設問:
1. 白内障と眼内レンズについての文章のうち、「人間の視覚には45歳前後から」から「かったとよくお話しされます。」までを一字も変えずに書き写しなさい。
2. 白内障と眼内レンズについての文章によると、40代以降でLASIKやICL手術を受けても手元が見づらくなる可能性があるのはなぜか。1〜3文で説明しなさい。
3. 白内障と眼内レンズについての文章を、その最後の文に続けて書き進めなさい。

対象本文:
=-=-=

前回は、20代、30代の方が主に適応となるLASIKとICL手術についてお話ししました。今回は50歳前後から発症する白内障の治療で用いる眼内レンズについてお伝えします。
人間の視覚には45歳前後から老眼の自覚が生まれます。若い頃に視力が良いかたほど老眼は早期に感じやすく40代前半で自覚するかたもいます。つまり40代以降でLASIKやICL手術をしても近視は治りますが、老眼は残るため手術をしても手元のピントが合わず携帯やパソコンが見づらくなってしまう可能性があります。一方で50歳前後になると水晶体の濁り(白内障)が発症するのですが、白内障の病気を治しつつ、眼内レンズの効果によって遠くから近くまで明視できる治療が行われるようになってきました。特に白内障によって視力低下、霧視(ぼやけ、かすみ)、眼精疲労などの症状がある方は術後の鮮明で綺麗な見えかたに大変喜ばれます。眼内レンズ自体は劣化することなく一生モノですので、70代以降で白内障手術を受けた方々はもっと早く治療しておけば良かったとよくお話しされます。

=-=-=

抽出資料:
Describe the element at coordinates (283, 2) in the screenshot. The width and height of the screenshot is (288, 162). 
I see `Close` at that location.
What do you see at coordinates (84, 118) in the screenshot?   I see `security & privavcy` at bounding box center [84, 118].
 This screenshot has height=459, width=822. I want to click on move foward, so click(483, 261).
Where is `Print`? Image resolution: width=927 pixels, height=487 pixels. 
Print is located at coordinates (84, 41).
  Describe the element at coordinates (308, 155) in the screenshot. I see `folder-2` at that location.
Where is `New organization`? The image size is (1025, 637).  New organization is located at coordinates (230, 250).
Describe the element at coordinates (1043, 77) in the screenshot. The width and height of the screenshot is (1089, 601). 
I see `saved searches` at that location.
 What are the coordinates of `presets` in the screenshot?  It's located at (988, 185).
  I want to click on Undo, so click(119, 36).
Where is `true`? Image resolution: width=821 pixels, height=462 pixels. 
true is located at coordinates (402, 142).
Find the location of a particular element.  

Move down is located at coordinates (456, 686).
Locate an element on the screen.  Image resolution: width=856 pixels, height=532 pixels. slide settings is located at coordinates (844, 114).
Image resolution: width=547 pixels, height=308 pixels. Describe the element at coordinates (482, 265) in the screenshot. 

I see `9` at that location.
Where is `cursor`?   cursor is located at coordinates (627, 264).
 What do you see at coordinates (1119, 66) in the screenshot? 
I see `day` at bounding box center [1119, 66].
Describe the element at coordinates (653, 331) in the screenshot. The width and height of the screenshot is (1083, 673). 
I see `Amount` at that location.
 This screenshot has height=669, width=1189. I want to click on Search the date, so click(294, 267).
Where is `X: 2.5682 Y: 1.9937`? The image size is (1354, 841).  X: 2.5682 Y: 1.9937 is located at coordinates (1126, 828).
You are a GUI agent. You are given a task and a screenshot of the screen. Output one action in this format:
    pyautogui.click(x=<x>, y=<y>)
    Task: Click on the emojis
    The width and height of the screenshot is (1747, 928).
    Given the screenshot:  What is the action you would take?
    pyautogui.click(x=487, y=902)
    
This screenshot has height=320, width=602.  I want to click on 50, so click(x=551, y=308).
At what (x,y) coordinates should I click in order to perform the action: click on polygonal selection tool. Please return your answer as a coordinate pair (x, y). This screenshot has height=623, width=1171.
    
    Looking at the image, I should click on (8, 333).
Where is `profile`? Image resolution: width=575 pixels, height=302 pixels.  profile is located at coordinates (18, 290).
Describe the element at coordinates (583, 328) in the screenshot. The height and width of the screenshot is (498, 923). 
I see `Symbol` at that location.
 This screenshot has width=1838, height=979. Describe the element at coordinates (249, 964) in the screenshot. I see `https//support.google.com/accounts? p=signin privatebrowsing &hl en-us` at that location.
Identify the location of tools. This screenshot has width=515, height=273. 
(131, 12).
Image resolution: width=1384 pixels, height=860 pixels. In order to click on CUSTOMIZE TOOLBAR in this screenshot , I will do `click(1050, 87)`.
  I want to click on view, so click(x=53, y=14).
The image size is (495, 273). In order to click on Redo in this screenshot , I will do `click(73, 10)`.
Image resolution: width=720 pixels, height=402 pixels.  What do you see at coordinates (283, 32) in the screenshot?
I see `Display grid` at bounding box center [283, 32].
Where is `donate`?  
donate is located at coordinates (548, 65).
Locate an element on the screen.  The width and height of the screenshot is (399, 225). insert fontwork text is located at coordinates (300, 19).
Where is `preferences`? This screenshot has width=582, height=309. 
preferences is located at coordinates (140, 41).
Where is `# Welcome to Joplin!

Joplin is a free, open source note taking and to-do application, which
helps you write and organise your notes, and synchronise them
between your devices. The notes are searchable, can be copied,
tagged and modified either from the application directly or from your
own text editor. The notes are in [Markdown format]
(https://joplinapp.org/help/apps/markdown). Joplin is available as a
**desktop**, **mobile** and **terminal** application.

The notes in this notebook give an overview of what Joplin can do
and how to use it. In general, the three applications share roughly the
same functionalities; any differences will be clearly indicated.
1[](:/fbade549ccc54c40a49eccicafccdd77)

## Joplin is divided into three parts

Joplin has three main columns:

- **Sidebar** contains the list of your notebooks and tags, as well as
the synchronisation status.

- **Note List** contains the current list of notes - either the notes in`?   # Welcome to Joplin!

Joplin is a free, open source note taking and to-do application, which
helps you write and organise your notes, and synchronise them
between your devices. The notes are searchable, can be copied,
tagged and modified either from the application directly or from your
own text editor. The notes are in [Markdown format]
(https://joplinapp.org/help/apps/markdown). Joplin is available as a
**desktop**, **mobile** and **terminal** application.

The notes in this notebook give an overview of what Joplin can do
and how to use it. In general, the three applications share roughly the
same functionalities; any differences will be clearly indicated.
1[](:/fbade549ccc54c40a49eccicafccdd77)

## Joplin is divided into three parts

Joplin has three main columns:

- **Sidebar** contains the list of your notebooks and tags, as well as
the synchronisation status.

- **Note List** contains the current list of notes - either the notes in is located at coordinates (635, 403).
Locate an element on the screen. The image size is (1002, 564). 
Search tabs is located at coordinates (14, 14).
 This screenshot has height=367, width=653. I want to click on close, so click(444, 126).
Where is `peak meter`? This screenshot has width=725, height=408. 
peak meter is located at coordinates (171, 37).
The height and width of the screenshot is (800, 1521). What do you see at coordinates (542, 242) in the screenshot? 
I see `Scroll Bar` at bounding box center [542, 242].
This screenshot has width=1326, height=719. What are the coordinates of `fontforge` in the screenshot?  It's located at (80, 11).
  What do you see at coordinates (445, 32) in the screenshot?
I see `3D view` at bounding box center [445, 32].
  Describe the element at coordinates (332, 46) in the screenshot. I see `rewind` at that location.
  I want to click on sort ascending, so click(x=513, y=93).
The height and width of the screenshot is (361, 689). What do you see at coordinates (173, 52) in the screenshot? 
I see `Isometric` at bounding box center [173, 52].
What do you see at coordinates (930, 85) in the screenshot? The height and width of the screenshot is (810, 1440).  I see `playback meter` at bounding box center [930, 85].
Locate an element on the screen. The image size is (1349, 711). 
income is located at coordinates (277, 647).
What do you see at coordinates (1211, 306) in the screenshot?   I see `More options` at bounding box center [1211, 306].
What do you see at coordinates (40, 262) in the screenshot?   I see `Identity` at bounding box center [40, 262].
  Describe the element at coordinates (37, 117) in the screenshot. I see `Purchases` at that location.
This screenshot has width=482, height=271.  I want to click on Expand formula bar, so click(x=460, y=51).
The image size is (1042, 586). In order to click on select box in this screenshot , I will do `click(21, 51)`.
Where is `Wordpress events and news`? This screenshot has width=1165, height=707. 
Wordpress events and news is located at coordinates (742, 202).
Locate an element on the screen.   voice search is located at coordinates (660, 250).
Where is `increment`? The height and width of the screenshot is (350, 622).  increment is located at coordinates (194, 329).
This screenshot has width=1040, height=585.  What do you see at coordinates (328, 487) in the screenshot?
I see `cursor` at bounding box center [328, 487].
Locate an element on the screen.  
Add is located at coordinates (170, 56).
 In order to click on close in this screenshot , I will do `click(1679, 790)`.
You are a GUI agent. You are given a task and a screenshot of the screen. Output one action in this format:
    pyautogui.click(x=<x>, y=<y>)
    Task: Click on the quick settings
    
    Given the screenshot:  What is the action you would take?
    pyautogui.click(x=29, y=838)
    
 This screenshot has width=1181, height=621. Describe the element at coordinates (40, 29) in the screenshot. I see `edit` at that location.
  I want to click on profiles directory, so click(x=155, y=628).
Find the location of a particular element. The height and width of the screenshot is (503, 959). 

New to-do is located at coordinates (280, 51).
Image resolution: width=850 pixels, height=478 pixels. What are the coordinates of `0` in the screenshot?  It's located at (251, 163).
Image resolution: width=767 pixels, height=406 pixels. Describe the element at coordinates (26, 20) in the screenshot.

=-=-=

解答:
1.
人間の視覚には45歳前後から老眼の自覚が生まれます。若い頃に視力が良いかたほど老眼は早期に感じやすく40代前半で自覚するかたもいます。つまり40代以降でLASIKやICL手術をしても近視は治りますが、老眼は残るため手術をしても手元のピントが合わず携帯やパソコンが見づらくなってしまう可能性があります。一方で50歳前後になると水晶体の濁り(白内障)が発症するのですが、白内障の病気を治しつつ、眼内レンズの効果によって遠くから近くまで明視できる治療が行われるようになってきました。特に白内障によって視力低下、霧視(ぼやけ、かすみ)、眼精疲労などの症状がある方は術後の鮮明で綺麗な見えかたに大変喜ばれます。眼内レンズ自体は劣化することなく一生モノですので、70代以降で白内障手術を受けた方々はもっと早く治療しておけば良かったとよくお話しされます。

2. 手術で近視は治っても老眼は残るため、手元のピントが合わないからである。そのため携帯やパソコンが見づらくなる可能性がある。

3.
眼内レンズには単焦点レンズ(ある一定の距離にピントが合うレンズ)と多焦点レンズ(遠方から近方まで幅広く見えるレンズ)があります。昨今はPCやタブレットなどのニーズと相まって世界的に多焦点レンズの開発競争が激化し、老眼対策までできるようになりました。
一方で、多焦点レンズの欠点と言えば、ハローグレア(光の散乱現象)です。街灯などを見たときにハレーションを感じるような現象です。手術後に時間経過と共に改善していくのですが、トラックやタクシーの運転手のような長距離ドライバーには多焦点レンズは推奨されません。
携帯やタブレットがマストな時代となり、遠方だけでなく手元まで老眼を克服して綺麗に見えるように回復させる治療、それが多焦点レンズを用いた白内障手術です。近年のレンズは既に完成度が非常に高いのですが、今後も情報をアップデートして皆様にお届けしたいと思います。